Цыганские хоры на протяжении всей своей истории вобрали в себя довольно небольшое число разветвленных цыганских родов, причем каждый отдельный хор состоял, как правило, из близких родственников. Образование новых хоров обычно было связано с расширением рода или межродовым объединением. Воспитывали молодых артистов в старых традициях, передавая их, как эстафету, из поколения в поколение. Эти традиции были особенно крепки в силу прочности семейных уз внутри хоров. Хоровые цыгане России образовали как бы родовой круг. С одной стороны — это линия Соколовых, Васильевых и Шишкиных, все близкие родственники. С другой стороны — линия Панковых, Масальских, Ильинских, Бауровых и вновь Шишкиных. Круг замкнулся. С ним пересеклись, нередко образуя новые брачные связи, аристи- ческие роды Лебедевых, Поляковых, Паниных, Дулькевичей. Так что каждый раз, когда речь зайдет о том или ином цыганском хоре, мы будем сталкиваться с одними и теми же фамилиями. Меняться будут только имена. На смену отцам будут приходить сыновья, а на смену матерям — дочери.

 

Если говорить о внутреннем укладе цыганских хоров, то и здесь можно обнаружить многие черты цыганской таборной жизни. Прежде всего это касалось вопроса распределения средств. Все заработанные деньги немедленно сдавали в хор, в общий котел, или, как говорят цыгане, «дро пэр».

 

Вернемся к свидетельству Н. А. Панкова:

«Сданные подарки продавались, а деньги, вырученные от продажи, делились по паям как общий заработок. Уже неизвестно, насколько справедливо и бескорыстно относились к этому фонду старосты. По рассказам стариков и их описанию порядка сдачи подарков можно предположить произвол старост в распоряжении этими фондами. Старосты зорко следили за тем, чтоб не утаил кто подарка. Обычно после отъезда гостей устраивадась торжественная клятва «совэл». Каждый участник хора по очереди подходил к столу старост и или сдавал подарок, или произносил торжественную клятву, что сегодня подарков не получал. Клялись чаще так: «Отца (мать или брата) мне похоронить». Позже пошли уловки и двусмысленные клятвы. Так вместо «отца мне похоронить» произносили «не видеть мне отца»: не видеть все- таки не похоронить».

 

Прервем ненадолго воспоминания Н. А. Панкова. Заранее предвидим ворчание недовольного читателя: вот, мол, цыгане брали подарки. Да, брали, даже называли их «лапками». Но это было принято в России. Не только цыганские артисты брали подарки, получали их и Ф. Шаляпин, и Н. Давыдов, и М. Савина,— да кто из артистов прошлого от них отказывался? Но лишь цыгане безропотно сдавали «лапки» в общий котел и делили по справедливости. Об этом можно узнать из книги А. А. Игнатьева «Пятьдесят лет в строю». Генерал А. Игнатьев (вот уж воистину легендарная личность!) принадлежал к династии князей Мещерских. Он прекрасно знал жизнь цыганских хоров прошлого. Это неудивительно, поскольку один из Мещерских даже был женат на цыганке, некоей Марии Антоновне, которой он дал фамилию Миролю- бова.

 

Вот что пишет А. А. Игнатьев:

«Пропев несколько песен, хор обыкновенно просил пойти закусить, что означало требование дать денег «чавалам» (т. е. ребятам.— Е. Д., А. Г.) якобы для выпивки и закуски; в действительности же цыгане пили обычно чай, а деньги вносили в «общую кассу», делившуюся по паям, в зависимости от старшинства и значения в хоре».

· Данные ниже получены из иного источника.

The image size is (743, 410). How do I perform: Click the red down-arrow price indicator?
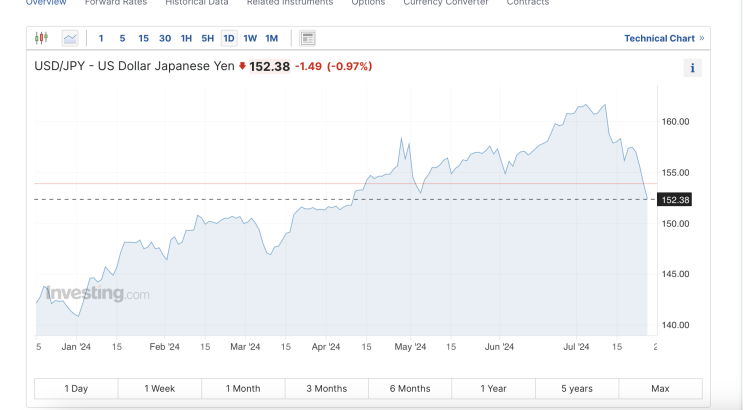242,67
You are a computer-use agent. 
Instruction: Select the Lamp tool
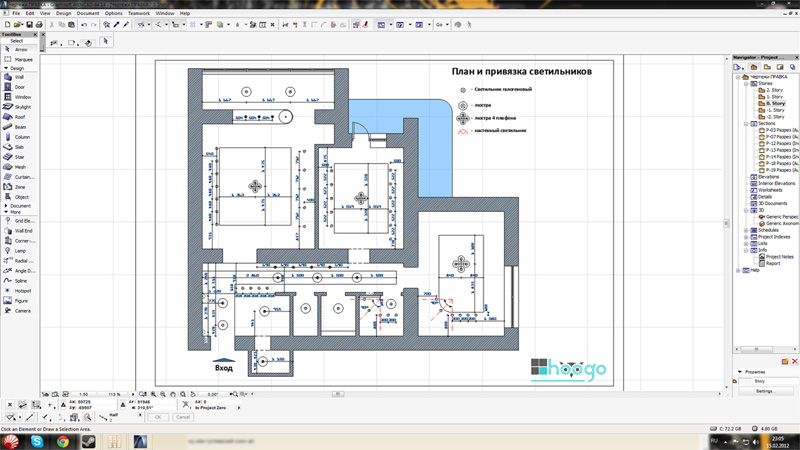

Дележка денег нашла свое отражение в популярной среди хоровых цыган песенке:

Что это сделалось, не понимаю я: Все цыганы по родству — одна семья? Вы подарочки дарите лишь одной, А цыганы их все делят меж собой...

 

Такой важнейший для цыган обычай, как распределение средств, идет из таборной жизни с ее так называемой «вортэчией», то есть товариществом. Жестокие условия табора, постоянная борьба за выживание, где общие интересы подминали личные,— все это заставляло цыган сохранять в кочевой жизни традиции «товарищества». Иначе бы они погибли. Однако в хорах дело обстояло несколько иначе. Здесь не было столь суровой борьбы за выживание (хотя порой возникали драматические моменты), гораздо большую роль играла творческая личность, здесь было изначально «узаконено» неравноправие. Нас, жителей конца XX века, не может не умилять демократизм устройства цыганских хоров, этой интуитивно созданной системы, где все продумано от начала до конца — и творческие, и жизненные моменты, системы, в основе которой лежит добровольная жертвенность, милосердие, человеколюбие. Ведь, как прекрасно понимает читатель, у цыганских артистов не было ни профсоюза, призванного отстаивать интересы каждого члена коллектива, ни соцстраха. Но элементы подобных общественных институтов были, они сформировались под мощным прессом логики жизни, цыгане действовали в силу интуитивного осмысления законов выживания. Тем не менее со временем законы табора, перенесенные в цыганские хоры, стали размываться в результате эгоистических устремлений некоторых артистов. Для иллюстрации этой мысли вновь обратимся к воспоминаниям Н. А. Пан- кова:

 

«Следующим шагом хоровых цыган была борьба за подарки гостей. Участники хора добились разграничения: что из подарков подлежит сдаче в хор, а что сохраняется за человеком, получившим подарок. Стало иметь значение даже место, где получен подарок: в ресторане или дома (ресторанные подарки сдавались, а домашние — нет.— Е. Д., А. Г.). Ведь нередко желавший послушать цыган вне ресторанной обстановки приезжал к кому-нибудь из цыган просто на квартиру, и туда являлся иногда целый хор, а иногда лишь гитарист и один-два певца или певицы.

 

Затем было решено, что сдаче в «мир» подлежат лишь подаренные деньги, а вещи оставались в пользу лица, получившего их в подарок. Подарки мужчинам делились только среди мужчин. Клятвы были почти отменены. Надо было подсмотреть момент дарения: даны ли деньги в кабинете ресторана или вне его. Помнится такой рассказ, как один старик получил от гостя денежный подарок. Старик пытался утаить. Его заставили поклясться, поскольку нашелся свидетель. И, обращаясь к нему, он защищал себя так: «Ты же видел, что одной ногой я был уже на улице...» Решили по справедливости: половину старик должен был отдать в хор».

 

Как видим, в хорах таборные порядки не очень-то прижились. В этом можно винить и развращающее влияние города, но в гораздо большей степени влияла та атмосфера, в которой работали цыганские хоры прошлого. Речь идет не только о дележке средств. Разваливаться стал и цыганский общинный дом с его «мирской залой». С течением времени оторванные от своих семейств цыгане стали один за другим покидать его, снимать квартиры и перевозить из провинции своих «нехоровых» родственников. Власть старшин хора стала колебаться и падать, хор превратился в очень сложный и плохо управляемый организм. Легко гасимые ранее противоречия и конфликты порой перерастали во вражду, усложняя и без того непростую жизнь.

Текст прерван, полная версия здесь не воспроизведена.